庭审现场
称是办好事没有诈骗故意
庭审中,曹某没有聘请律师出庭,曹某女儿玲玲作为证人虽未到庭,但其证言由公诉机关作为指控曹某的犯罪证据当庭予以宣读。
公诉人以诈骗罪对曹某、任某提起公诉。任某当庭表示自愿认罪。出乎意料地是,曹某虽然认罪,但始终辩解自己是作为中间人说媒办好事,没有诈骗之心。

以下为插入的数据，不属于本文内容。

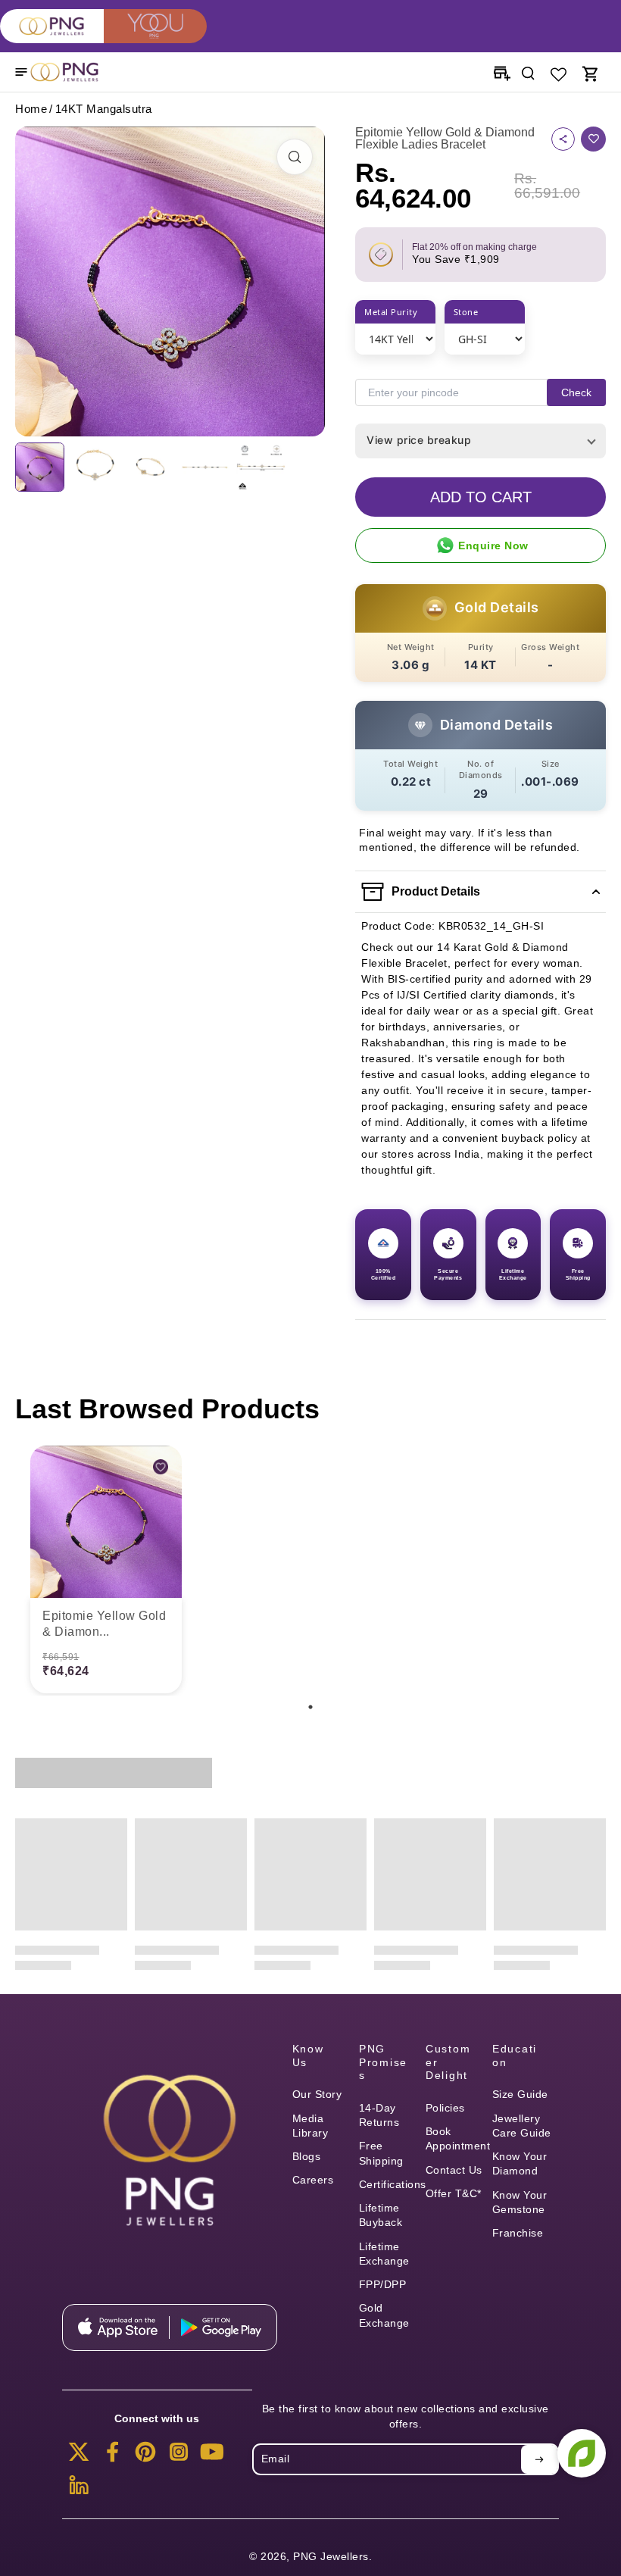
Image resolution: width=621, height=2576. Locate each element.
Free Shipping (381, 2153)
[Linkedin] (78, 2489)
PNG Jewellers (331, 2556)
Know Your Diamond (520, 2163)
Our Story (317, 2094)
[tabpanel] (106, 1571)
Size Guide (520, 2094)
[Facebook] (112, 2456)
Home (31, 108)
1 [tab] (310, 1707)
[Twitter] (78, 2456)
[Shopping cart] (589, 72)
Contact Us (454, 2170)
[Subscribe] (539, 2459)
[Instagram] (178, 2456)
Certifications (392, 2184)
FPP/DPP (383, 2284)
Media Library (310, 2125)
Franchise (518, 2233)
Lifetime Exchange (384, 2253)
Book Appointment (458, 2138)
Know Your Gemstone (520, 2202)
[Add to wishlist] (593, 139)
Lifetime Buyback (381, 2215)
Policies (445, 2108)
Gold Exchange (384, 2315)
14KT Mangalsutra (103, 108)
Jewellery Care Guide (521, 2125)
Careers (313, 2180)
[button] (480, 497)
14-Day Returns (379, 2115)
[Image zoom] (170, 281)
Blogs (306, 2156)
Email (275, 2459)
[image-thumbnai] (40, 467)
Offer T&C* (454, 2193)
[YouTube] (212, 2456)
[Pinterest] (145, 2456)
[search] (528, 72)
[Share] (563, 139)
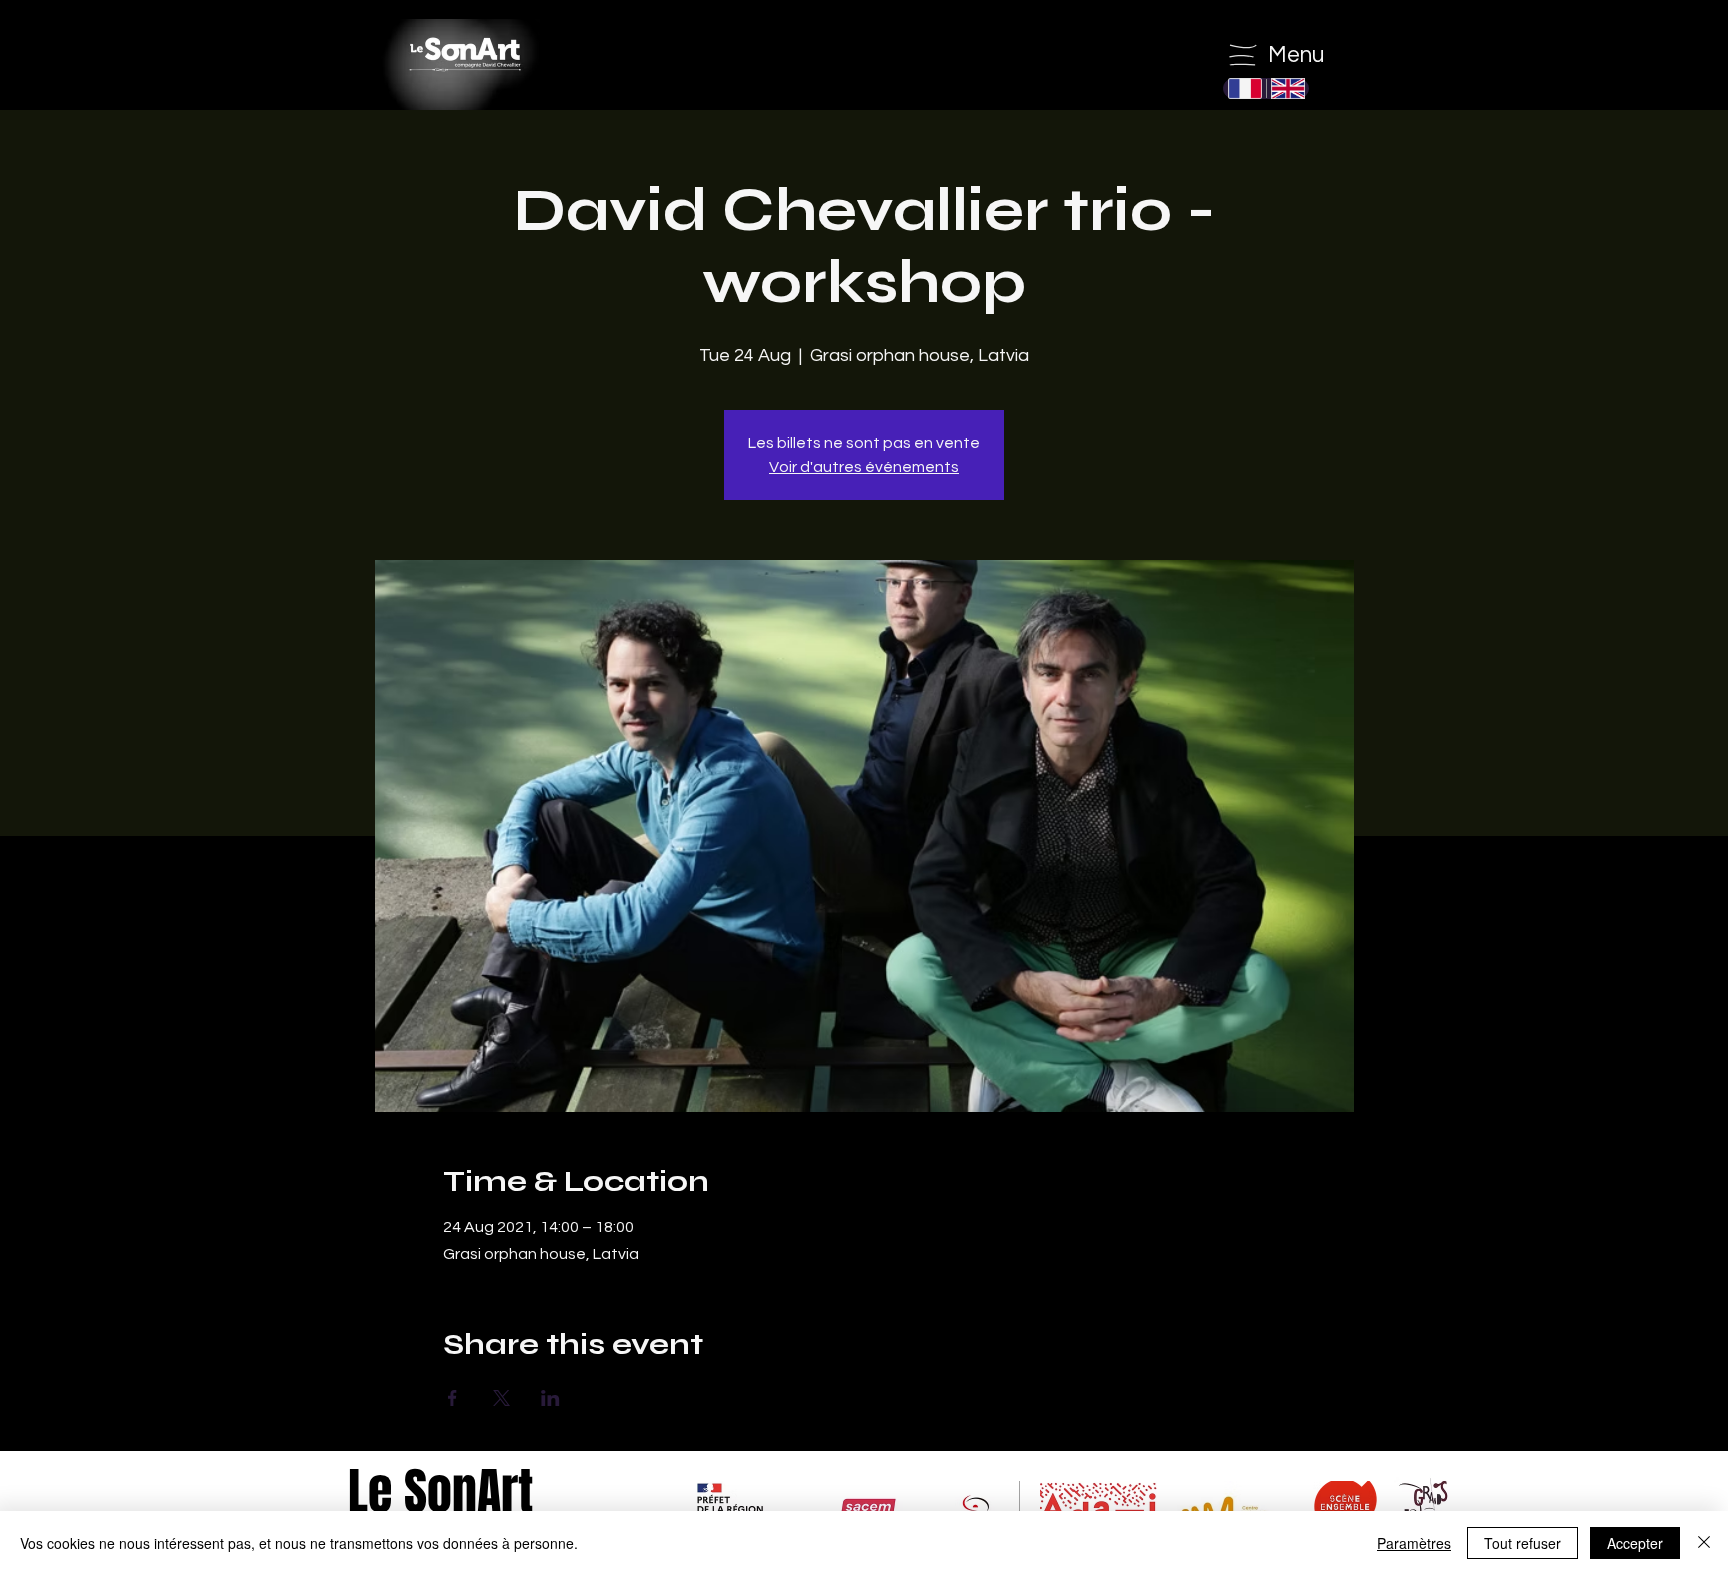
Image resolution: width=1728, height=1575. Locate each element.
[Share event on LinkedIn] (550, 1398)
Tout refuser (1522, 1543)
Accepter (1635, 1543)
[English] (1287, 88)
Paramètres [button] (1414, 1543)
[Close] (1704, 1543)
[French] (1245, 88)
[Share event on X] (501, 1398)
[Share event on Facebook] (452, 1398)
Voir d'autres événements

法庭调查阶段审判长对曹某进行讯问:“你对公诉机关指控的七起犯罪事实有无异议?”
“有,我作为中间人给他们介绍对象是出于好意,初衷不是骗。”
“你与本案中的几个云南、贵州籍女孩是怎么认识的?”
“通过别人介绍的,她们说家里比较穷,想来这边过好点的生活。”
“她们以前都是做什么的?确实都是未婚吗?”
“有的做过‘小姐’。她们告诉我自己叫‘小双’、‘小胖’什么的,都说自己未婚,我也给男方这样介绍,没去落实过。”
“你为什么找人冒充她们的亲属朋友?”
“因为送亲得有娘家人,我也给找来的人好处费了。”
“你介绍的几家都出现了女方生活几天就出走的情况,你觉得正常吗?”
“结果来看不正常,但两人能不能过到一起我管不了。人跑了我也没法。”
收取的钱财用于还赌债
“你给人说媒共收了多少钱?”
“给秦某、陆某、车某说媒,我只是按农村规矩收了男方给的好处费,彩礼钱都是女方得的,没给我分。给任某和玲玲介绍的彩礼钱和好处费是我拿了。”
“你给女儿介绍对象的目的是什么?”
“一方面是真心想给她找个好婆家,另一方面也想要彩礼钱。”
“你所收的好处费和彩礼钱都花到哪儿了?”
“打牌,或还赌债了,要账的人经常去我们家,有时还对我动粗。”
曹某女儿因不知情未被追诉
玲玲由于大学生身份,备受关注。公诉人介绍了未追诉曹某女儿玲玲的理由:“玲玲没有主观上的直接故意。玲玲在农村正处于谈婚论嫁的年龄,在媒人和父亲的安排下与男方相亲、见面、索要彩礼等符合当地风俗民情。另外,在外地上学的玲玲是在父亲的哄骗下同意回家相亲的,对其父借收彩礼还赌债的真实意图并不知情,且没有充分证据证明玲玲对其父以说媒骗钱的目的明知或和其父事先经过合谋。”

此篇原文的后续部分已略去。